What you will do:
Write out the data verbatim from the line containing "Given: Disable the create rule Yes toggle" through the end of the data, including both of those lines, and omit the pictures.

Listing:
──────────
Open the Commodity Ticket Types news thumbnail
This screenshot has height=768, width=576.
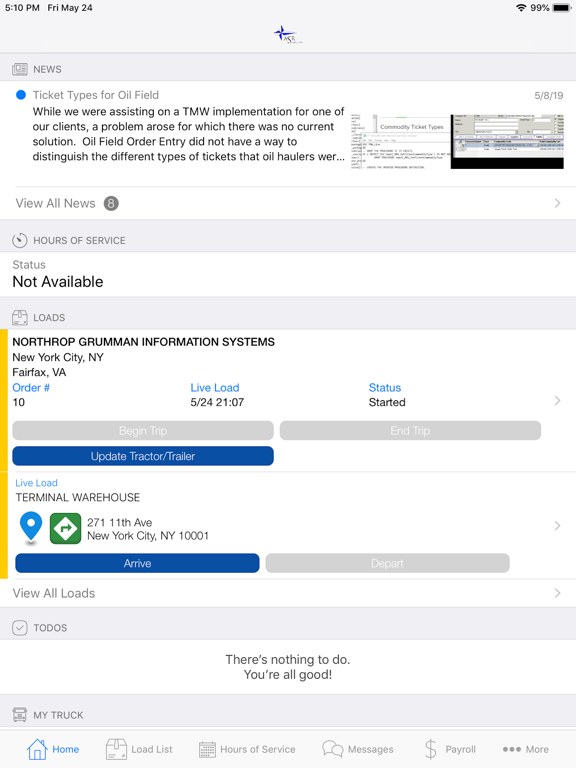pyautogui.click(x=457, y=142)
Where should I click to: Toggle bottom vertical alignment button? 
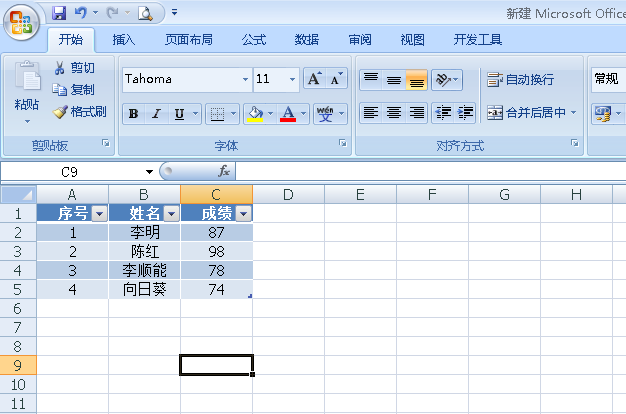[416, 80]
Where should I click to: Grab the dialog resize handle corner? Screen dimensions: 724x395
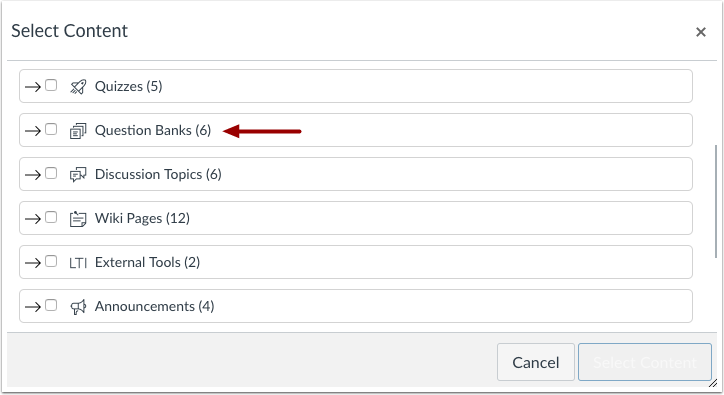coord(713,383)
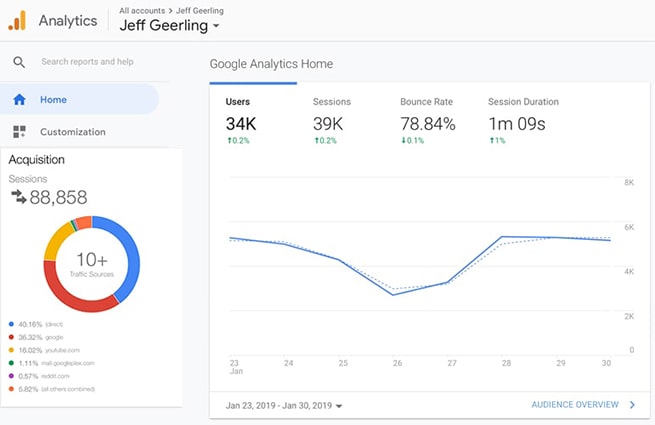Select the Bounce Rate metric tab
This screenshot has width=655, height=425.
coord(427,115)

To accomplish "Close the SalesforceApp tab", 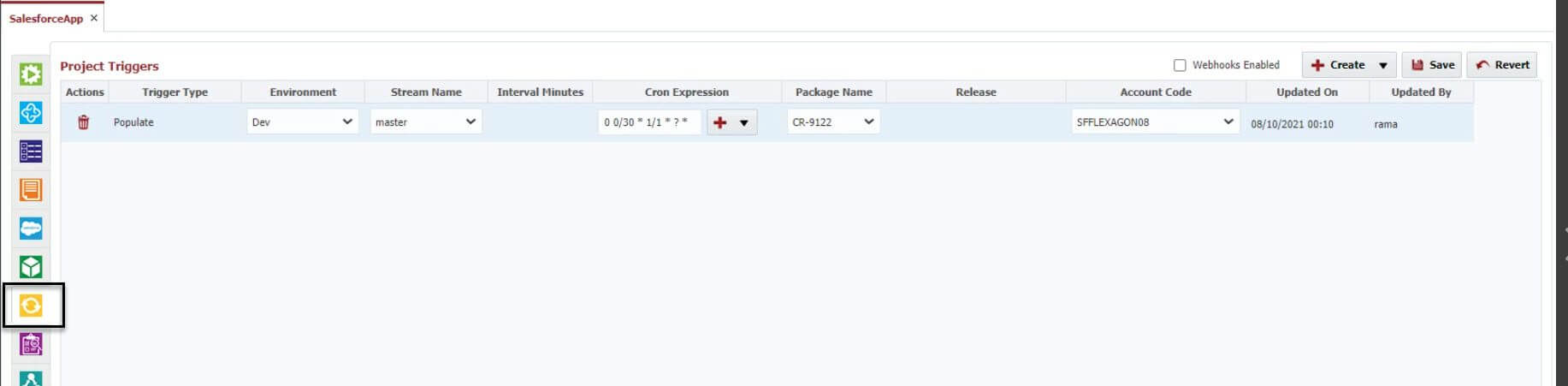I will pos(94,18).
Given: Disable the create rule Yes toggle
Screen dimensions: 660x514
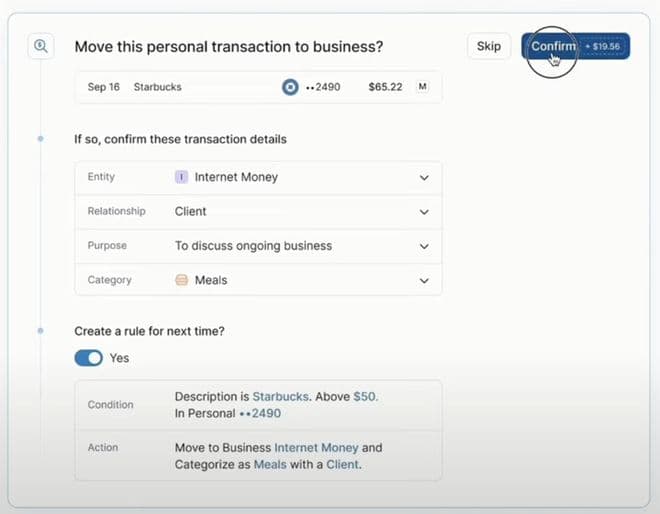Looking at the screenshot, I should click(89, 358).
──────────
Exercise result:
Given: Disable the create rule Yes toggle
Screen dimensions: 660x514
Looking at the screenshot, I should click(89, 358).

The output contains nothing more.